Quelle est donc, se demande en effet ce dernier, l'intention qui a conduit Galois à considérer les groupes de commutations ? Quelles sont celles qui ont poussé Newton vers le calcul différentiel, incité Gauss à explorer les congruences, Lagrange à chercher les équations de la mécanique, Cantor à considérer des ensembles infinis ? Comment chacun s'y est-il pris ensuite pour explorer le « petit monde » qui s'ouvrait devant lui ?

Il se peut que ce mauvais élève à l'esprit récalcitrant soit mieux préparé que ne l'est le formaliste au jour où il faudra dépasser l'apprentissage pour aborder la recherche, car comme il s'est familiarisé avec ce qui se passe dans la tête d'un chercheur il s'est rapproché de l'esprit de la recherche.

Il n'est d'ailleurs pas facile de trouver le « pourquoi » et le « comment » d'un « petit monde » car la plupart des articles, livres et cours s'adressent au seul formaliste.
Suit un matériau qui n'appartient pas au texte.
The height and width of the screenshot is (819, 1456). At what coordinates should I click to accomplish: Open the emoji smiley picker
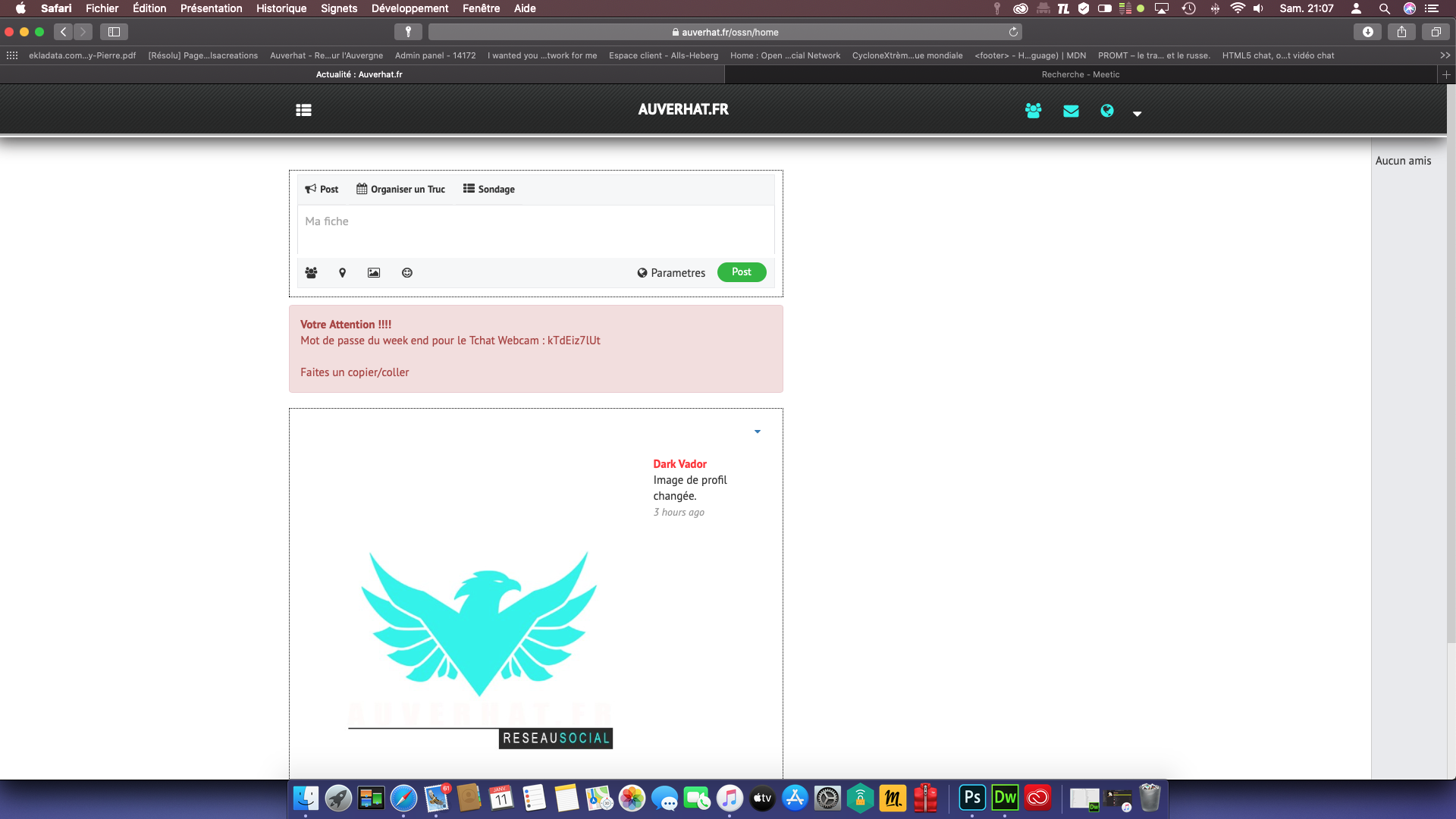407,273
Une fois bâtie la maison ou escaladée la montagne, le mathématicien a en effet détruit les échafaudages dont il s'était servi, oublié les voies qu'il avait explorées, pour ne présenter qu'un résultat aussi sec qu'irréfutable.
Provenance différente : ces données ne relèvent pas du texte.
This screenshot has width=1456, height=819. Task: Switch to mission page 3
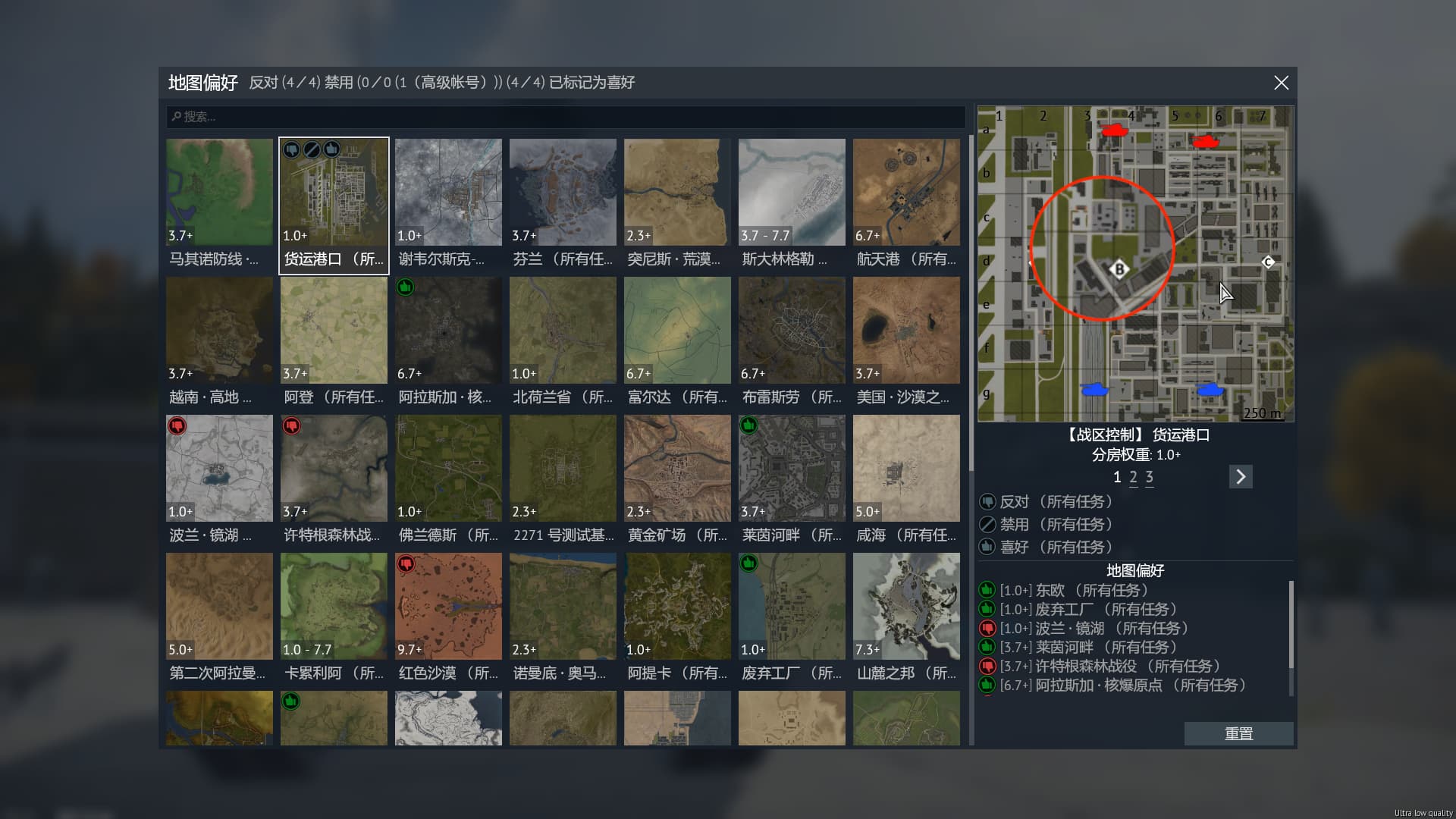1150,477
Il lui est en outre pratiquement impossible de communiquer l'image qu'il avait en tête et qui a guidé sa démarche : elle est semblable à un tableau de Paul Klee
Paul Klee, Segelnde Stadt, 1930
, ou encore à un diamant que ses facettes et ses arêtes dotent d'une géométrie transparente. Il n'a pu que la découper pour la faire passer par le fil d'un discours qui s'étire à longueur de lignes en espérant qu'un lecteur attentif saura un jour la reproduire, ou une image analogue, sur son écran intérieur.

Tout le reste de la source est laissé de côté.